From the beginning of the 20th century until the 1960s this avenue was an elegant elevated Paseo Salon where the inhabitants of Elche enjoyed walking. It formed the main connection between the Railway station and the City centre. With the prominence of the car in the 1960s, the elevated Paseo was demolished and transformed into a three lane road. This, together with the displacement of the railway station, damaged the character of the Paseo as a civic public space.
After studying the current traffic patterns in the area, we propose restricting vehicular access to public transportation and bicycles.

Once the Paseo is free of cars not only do we improve the sequence of public spaces on the North-South axis, the spaces between the city and the new Mirador+Station, but we also link the two parks that are currently disconnected on the East-West axis. Both parks are former palm huertos. This operation will unlock the enormous potential of the area as a public space right in the centre of the city.
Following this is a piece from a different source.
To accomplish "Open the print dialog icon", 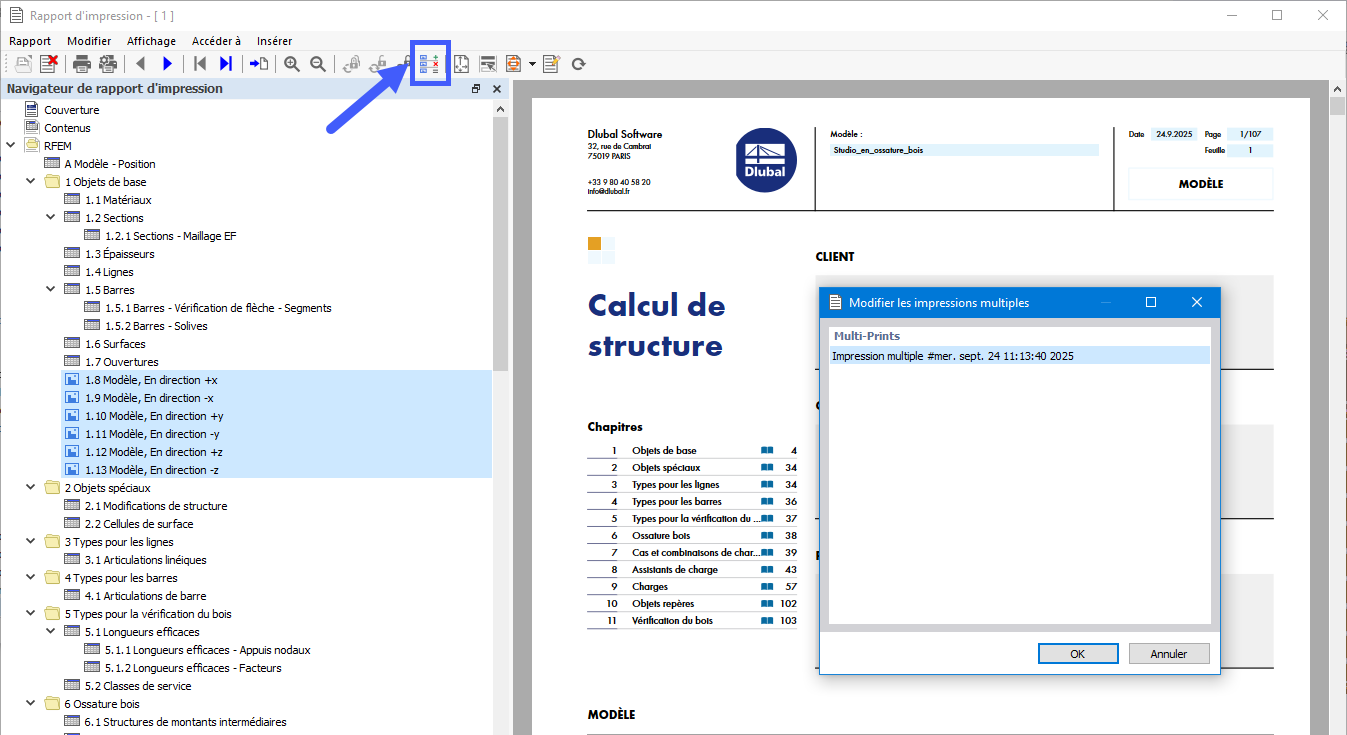I will pos(80,63).
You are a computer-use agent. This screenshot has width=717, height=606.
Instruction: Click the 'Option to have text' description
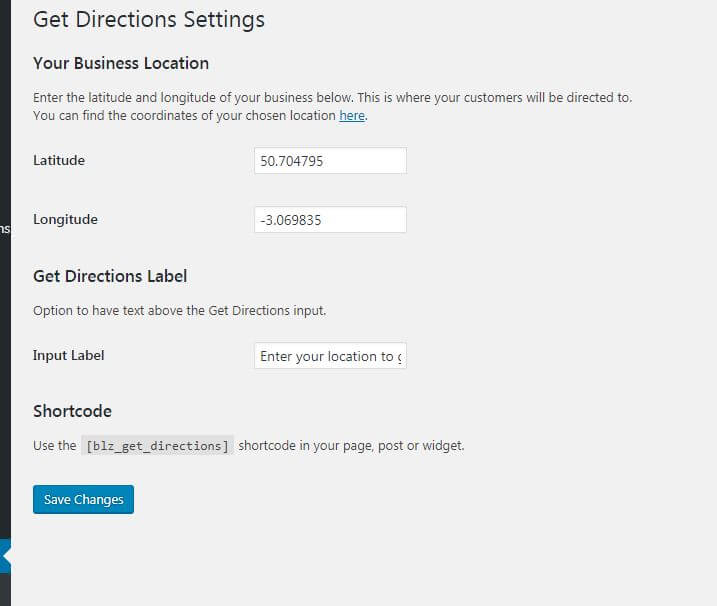click(180, 311)
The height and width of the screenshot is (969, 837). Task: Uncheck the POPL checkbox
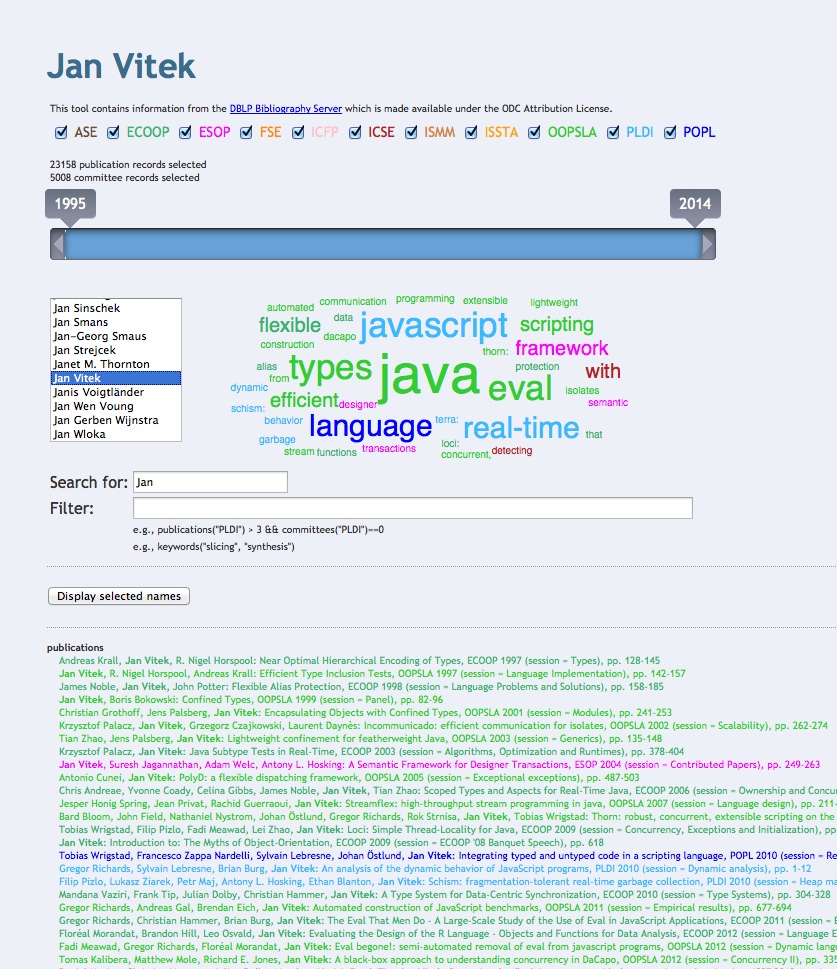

The construction of the Mirador-Station to the North of the Paseo will frame the views and will relocate the station in its former location.

We propose to keep the Paseo as a “hard” surface so it may host a large number of events, which would be impossible in a green area. Moreover, due to the dry weather of Elche, a green Paseo would require a significant amount of maintenance.
We have minimized the Paseo’s design to avoid compromising its potential. This design will only affect the surface; we have created a great carpet of tiles representing a pixelated aerial view of the Palmeral. This large mosaic will be visible from the wheel as an enormous piece of urban art.